* _Ações a realizar_:
1/ Para cada afirmação a seguir, responda sim ou não conforme o texto sobre bicicletas compartilhadas e cite literalmente as palavras do texto que decidem a resposta. (a) Cerca de 22% das viagens dos sistemas da Tembici partem de alguma estação ou terminal de transporte público. (b) Em São Paulo, a integração entre trens e metrôs tem custo adicional. (c) A Avenida Pasteur tem pouca arborização ao longo do percurso.
2/ Retome o texto sobre bicicletas compartilhadas a partir do ponto em que ele termina e dê continuidade a ele.
═══ Trecho do documento
Imagem 3: Ciclista utilizando uma bicicleta do Bike Rio na ciclovia da Avenida Pasteur, na Urca, Rio de Janeiro. A avenida apresenta arborização frondosa durante todo o percurso, o que torna a pedalada mais confortável durante o dia. Fonte: Google Street View.

Por fim, com relação à integração modal, dados relacionados à rede de transporte público da cidade permitem identificar pontos de conexão e estações de transporte de maior movimento, as quais são potenciais locais de retirada e devolução das bicicletas compartilhadas devido ao fato de que cerca de 22% das viagens dos sistemas da Tembici são realizadas a partir de alguma estação ou terminal de transporte público. Para pessoas cuja localização da origem e destino dos seus deslocamentos se encontra dentro da região mais atrativa para o SBC, a bicicleta pode se tornar a única perna da viagem, sendo utilizada do início ao fim do trajeto. Já para pessoas que residem fora desta região mas para lá se deslocam, a bicicleta compartilhada pode ser a última perna da viagem ao ser combinada com algum outro meio de transporte — a pé, transporte público ou até mesmo o carro. Para que esta combinação ocorra, é importante que o sistema contenha estações de bicicleta nas regiões de intermodalidade, com estações o mais próximo possível dos acessos aos meios de transporte e com oferta de vagas condizente com a demanda. É possível também analisar dados referentes ao custo da combinação das viagens, de forma a identificar se não somente a economia de tempo, mas também de custo, pode tornar o SPBC mais vantajoso para o usuário. Em locais onde a integração modal é realizada sem custo adicional — como a integração entre trens e metrôs em São Paulo -, a utilização do SBC pode representar um custo a mais na última perna da viagem. Já em locais como o Rio de Janeiro, em que a migração entre trens, metrô e ônibus possui custo adicional, a migração da última perna da viagem para o SPBC pode representar uma economia de custo, o que torna a bicicleta compartilhada ainda mais vantajosa.
══════
═══ Informações fornecidas
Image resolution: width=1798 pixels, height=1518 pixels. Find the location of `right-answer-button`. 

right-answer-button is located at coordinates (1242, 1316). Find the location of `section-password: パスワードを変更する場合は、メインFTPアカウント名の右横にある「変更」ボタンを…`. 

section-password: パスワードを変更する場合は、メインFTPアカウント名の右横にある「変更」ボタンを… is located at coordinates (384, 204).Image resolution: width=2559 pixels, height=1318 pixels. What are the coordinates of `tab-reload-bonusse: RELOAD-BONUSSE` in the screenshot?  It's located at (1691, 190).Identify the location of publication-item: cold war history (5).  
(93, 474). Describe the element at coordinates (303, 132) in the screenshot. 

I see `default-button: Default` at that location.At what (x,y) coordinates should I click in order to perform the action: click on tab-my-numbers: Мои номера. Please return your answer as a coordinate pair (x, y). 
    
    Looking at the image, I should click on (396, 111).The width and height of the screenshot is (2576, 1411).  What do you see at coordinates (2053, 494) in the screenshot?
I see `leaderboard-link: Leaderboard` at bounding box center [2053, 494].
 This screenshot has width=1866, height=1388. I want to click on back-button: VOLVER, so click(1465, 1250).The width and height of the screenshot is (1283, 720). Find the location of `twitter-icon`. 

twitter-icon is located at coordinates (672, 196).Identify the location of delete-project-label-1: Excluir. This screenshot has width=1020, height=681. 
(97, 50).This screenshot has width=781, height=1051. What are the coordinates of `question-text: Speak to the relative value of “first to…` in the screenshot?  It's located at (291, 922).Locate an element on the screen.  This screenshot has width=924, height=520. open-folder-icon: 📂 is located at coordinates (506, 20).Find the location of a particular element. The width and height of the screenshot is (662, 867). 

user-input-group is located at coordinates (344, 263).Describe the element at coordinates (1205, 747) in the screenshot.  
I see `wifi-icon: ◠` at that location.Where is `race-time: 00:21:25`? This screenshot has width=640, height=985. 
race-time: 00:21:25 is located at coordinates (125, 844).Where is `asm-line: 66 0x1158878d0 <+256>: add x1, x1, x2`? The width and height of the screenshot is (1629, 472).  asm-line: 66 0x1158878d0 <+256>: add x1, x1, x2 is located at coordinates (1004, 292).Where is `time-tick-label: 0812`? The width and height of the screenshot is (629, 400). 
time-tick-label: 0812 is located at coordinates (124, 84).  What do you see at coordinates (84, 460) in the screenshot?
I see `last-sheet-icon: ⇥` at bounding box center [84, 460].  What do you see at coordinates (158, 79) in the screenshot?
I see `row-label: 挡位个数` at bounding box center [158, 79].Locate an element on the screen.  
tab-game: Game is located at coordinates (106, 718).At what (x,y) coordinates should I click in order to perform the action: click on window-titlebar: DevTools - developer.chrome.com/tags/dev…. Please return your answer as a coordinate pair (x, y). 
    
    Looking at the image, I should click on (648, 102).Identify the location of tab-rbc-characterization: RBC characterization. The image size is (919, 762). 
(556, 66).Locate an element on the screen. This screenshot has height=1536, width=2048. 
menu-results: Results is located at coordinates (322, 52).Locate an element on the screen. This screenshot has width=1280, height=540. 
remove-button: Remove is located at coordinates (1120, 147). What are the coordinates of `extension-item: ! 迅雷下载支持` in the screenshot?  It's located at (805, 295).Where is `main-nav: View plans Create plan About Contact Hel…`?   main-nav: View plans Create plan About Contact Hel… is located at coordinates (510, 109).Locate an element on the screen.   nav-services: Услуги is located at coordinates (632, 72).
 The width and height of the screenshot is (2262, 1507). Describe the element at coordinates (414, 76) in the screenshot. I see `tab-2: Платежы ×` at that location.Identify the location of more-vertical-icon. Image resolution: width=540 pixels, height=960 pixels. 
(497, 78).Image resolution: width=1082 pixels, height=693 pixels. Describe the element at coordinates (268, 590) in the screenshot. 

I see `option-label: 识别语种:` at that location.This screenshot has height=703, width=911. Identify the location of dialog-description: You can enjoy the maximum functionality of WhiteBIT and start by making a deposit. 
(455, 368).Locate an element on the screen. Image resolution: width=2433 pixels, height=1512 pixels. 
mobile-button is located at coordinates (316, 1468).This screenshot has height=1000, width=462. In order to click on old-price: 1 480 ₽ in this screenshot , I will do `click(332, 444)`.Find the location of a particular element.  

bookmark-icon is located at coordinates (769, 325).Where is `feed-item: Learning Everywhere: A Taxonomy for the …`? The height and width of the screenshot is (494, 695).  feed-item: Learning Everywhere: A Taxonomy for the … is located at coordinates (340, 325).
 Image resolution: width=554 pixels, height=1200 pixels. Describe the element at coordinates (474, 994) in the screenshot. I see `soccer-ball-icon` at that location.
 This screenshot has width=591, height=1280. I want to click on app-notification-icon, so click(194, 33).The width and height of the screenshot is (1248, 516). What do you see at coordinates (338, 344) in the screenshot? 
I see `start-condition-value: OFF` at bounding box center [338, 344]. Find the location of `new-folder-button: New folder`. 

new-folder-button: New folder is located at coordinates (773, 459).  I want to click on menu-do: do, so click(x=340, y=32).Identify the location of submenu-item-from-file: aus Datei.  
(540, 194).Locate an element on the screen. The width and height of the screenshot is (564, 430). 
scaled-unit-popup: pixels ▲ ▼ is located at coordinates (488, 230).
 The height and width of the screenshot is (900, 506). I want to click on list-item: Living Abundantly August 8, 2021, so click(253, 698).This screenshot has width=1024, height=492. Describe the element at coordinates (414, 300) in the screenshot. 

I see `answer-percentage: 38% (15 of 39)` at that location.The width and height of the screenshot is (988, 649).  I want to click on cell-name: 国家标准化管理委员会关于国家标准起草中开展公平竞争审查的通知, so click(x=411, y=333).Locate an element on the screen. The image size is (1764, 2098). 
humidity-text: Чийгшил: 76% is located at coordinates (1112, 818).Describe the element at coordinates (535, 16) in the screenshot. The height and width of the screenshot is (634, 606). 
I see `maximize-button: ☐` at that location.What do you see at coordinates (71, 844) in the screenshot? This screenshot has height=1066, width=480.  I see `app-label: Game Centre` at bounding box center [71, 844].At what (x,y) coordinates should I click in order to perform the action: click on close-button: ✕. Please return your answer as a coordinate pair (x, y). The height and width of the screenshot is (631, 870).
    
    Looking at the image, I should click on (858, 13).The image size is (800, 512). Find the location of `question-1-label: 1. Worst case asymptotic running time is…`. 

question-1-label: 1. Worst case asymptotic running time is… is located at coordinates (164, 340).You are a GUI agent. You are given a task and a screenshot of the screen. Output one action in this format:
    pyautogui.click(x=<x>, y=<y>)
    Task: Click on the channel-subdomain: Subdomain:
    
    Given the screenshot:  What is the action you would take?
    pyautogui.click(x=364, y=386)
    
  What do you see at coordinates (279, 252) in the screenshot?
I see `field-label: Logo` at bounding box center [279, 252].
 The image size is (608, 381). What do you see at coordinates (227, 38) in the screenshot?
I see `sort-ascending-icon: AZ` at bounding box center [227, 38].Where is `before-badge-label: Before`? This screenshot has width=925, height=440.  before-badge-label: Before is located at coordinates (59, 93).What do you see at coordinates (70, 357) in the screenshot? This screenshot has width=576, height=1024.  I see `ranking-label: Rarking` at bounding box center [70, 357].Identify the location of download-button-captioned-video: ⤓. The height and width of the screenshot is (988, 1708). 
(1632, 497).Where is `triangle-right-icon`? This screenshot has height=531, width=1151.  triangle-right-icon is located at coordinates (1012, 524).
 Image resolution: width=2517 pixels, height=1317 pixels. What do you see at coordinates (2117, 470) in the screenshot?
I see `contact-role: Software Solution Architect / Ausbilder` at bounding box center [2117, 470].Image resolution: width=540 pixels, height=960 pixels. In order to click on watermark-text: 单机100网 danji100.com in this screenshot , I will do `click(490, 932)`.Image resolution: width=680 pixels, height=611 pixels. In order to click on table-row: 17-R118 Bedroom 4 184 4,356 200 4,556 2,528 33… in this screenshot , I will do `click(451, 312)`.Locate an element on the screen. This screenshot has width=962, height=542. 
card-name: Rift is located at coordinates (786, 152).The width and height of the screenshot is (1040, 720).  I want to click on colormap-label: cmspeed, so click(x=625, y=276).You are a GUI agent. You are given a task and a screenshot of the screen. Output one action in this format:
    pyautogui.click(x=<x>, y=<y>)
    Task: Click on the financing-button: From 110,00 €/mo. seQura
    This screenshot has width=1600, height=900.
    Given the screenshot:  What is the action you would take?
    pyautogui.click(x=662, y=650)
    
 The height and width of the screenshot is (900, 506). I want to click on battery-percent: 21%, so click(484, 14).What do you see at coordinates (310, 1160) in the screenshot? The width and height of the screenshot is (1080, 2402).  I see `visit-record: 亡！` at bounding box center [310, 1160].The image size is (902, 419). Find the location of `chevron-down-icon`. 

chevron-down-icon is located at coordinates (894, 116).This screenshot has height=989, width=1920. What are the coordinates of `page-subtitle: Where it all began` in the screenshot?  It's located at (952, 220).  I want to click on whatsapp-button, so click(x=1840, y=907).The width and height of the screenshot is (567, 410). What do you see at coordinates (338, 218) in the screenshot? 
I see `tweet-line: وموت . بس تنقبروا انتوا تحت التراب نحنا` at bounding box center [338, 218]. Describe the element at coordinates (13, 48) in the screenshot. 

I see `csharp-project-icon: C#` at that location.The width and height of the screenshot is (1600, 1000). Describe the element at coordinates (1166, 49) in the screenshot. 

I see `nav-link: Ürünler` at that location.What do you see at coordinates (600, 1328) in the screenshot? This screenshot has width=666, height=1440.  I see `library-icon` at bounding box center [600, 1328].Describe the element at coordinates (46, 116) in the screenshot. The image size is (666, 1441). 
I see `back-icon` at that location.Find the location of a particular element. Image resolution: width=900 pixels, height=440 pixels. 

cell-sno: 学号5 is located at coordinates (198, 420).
══════
* _Problemas resolvidos_:
1/
(a) Sim: "cerca de 22% das viagens dos sistemas da Tembici são realizadas a partir de alguma estação ou terminal de transporte público".
(b) Não: "Em locais onde a integração modal é realizada sem custo adicional — como a integração entre trens e metrôs em São Paulo".
(c) Não: "A avenida apresenta arborização frondosa durante todo o percurso".

2/
A reunião dos aspectos apresentados aqui não encerra o debate sobre os fatores atrativos para uma região receber uma operação de SBC. Além disso, a implementação do serviço na região da cidade que foi identificada como a mais atrativa não significa que outras regiões não tenham potencial para futuramente também serem contempladas. Para que isto ocorra, o planejamento constante da rede de estações, o acompanhamento das transformações pelas quais passam as cidades e o diálogo entre o poder público e a empresa operadora permitem que futuras expansões do serviço ocorram, buscando atender e convidar cada vez mais pessoas a utilizarem este meio de transporte no seu cotidiano.

[1] Entende-se aqui a mobilidade ativa como aquela que é realizada para deslocamentos de curta distância e que é realizada a partir da propulsão humana. Dentre os modos, tem-se o deslocamento a pé, por bicicleta, patinete, até mesmo skate e patins.

[2] A pandemia e o aumento do trabalho remoto reduziram a frequência do trabalho presencial, mas por ser um cenário muito recente, ainda existe uma carência de dados amadurecidos que estimem com maior precisão a redução da frequência de deslocamentos para o trabalho presencial.

[3] Algumas regras de utilização dos SBCs incluem que o usuário seja maior de 18 anos para utilizar a bicicleta compartilhada.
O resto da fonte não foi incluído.